### Required action:
Repeat the entire listing below exactly.

### Task input:
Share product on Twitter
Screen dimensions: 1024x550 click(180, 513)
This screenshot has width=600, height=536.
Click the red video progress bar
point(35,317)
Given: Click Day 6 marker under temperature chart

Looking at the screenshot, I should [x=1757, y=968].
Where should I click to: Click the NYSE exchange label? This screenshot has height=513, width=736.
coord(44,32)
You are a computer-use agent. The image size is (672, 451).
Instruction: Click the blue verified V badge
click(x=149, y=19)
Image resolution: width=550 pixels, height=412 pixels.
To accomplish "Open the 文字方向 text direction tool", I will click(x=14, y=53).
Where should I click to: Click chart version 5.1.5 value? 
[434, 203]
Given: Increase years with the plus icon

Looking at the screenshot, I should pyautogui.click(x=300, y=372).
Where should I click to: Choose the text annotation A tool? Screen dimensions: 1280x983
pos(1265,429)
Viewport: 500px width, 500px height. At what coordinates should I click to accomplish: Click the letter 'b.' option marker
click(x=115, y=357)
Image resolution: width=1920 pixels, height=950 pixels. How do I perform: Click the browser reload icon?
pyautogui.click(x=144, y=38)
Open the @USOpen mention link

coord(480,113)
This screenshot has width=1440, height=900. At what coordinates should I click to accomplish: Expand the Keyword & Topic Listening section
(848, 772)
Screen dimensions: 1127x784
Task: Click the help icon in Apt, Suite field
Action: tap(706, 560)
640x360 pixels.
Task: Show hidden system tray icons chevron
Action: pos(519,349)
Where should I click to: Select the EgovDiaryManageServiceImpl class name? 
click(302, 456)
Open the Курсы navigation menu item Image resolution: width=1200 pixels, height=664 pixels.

### Response to the exercise:
Share product on Twitter
Screen dimensions: 1024x550 click(180, 513)
This screenshot has width=600, height=536.
Click the red video progress bar
point(35,317)
Given: Click Day 6 marker under temperature chart

Looking at the screenshot, I should [x=1757, y=968].
Where should I click to: Click the NYSE exchange label? This screenshot has height=513, width=736.
coord(44,32)
You are a computer-use agent. The image size is (672, 451).
Instruction: Click the blue verified V badge
click(x=149, y=19)
Image resolution: width=550 pixels, height=412 pixels.
To accomplish "Open the 文字方向 text direction tool", I will click(x=14, y=53).
Where should I click to: Click chart version 5.1.5 value? 
[434, 203]
Given: Increase years with the plus icon

Looking at the screenshot, I should pyautogui.click(x=300, y=372).
Where should I click to: Choose the text annotation A tool? Screen dimensions: 1280x983
pos(1265,429)
Viewport: 500px width, 500px height. At what coordinates should I click to accomplish: Click the letter 'b.' option marker
click(x=115, y=357)
Image resolution: width=1920 pixels, height=950 pixels. How do I perform: Click the browser reload icon?
pyautogui.click(x=144, y=38)
Open the @USOpen mention link

coord(480,113)
This screenshot has width=1440, height=900. At what coordinates should I click to accomplish: Expand the Keyword & Topic Listening section
(848, 772)
Screen dimensions: 1127x784
Task: Click the help icon in Apt, Suite field
Action: tap(706, 560)
640x360 pixels.
Task: Show hidden system tray icons chevron
Action: pos(519,349)
Where should I click to: Select the EgovDiaryManageServiceImpl class name? 
click(302, 456)
Open the Курсы navigation menu item Image resolution: width=1200 pixels, height=664 pixels.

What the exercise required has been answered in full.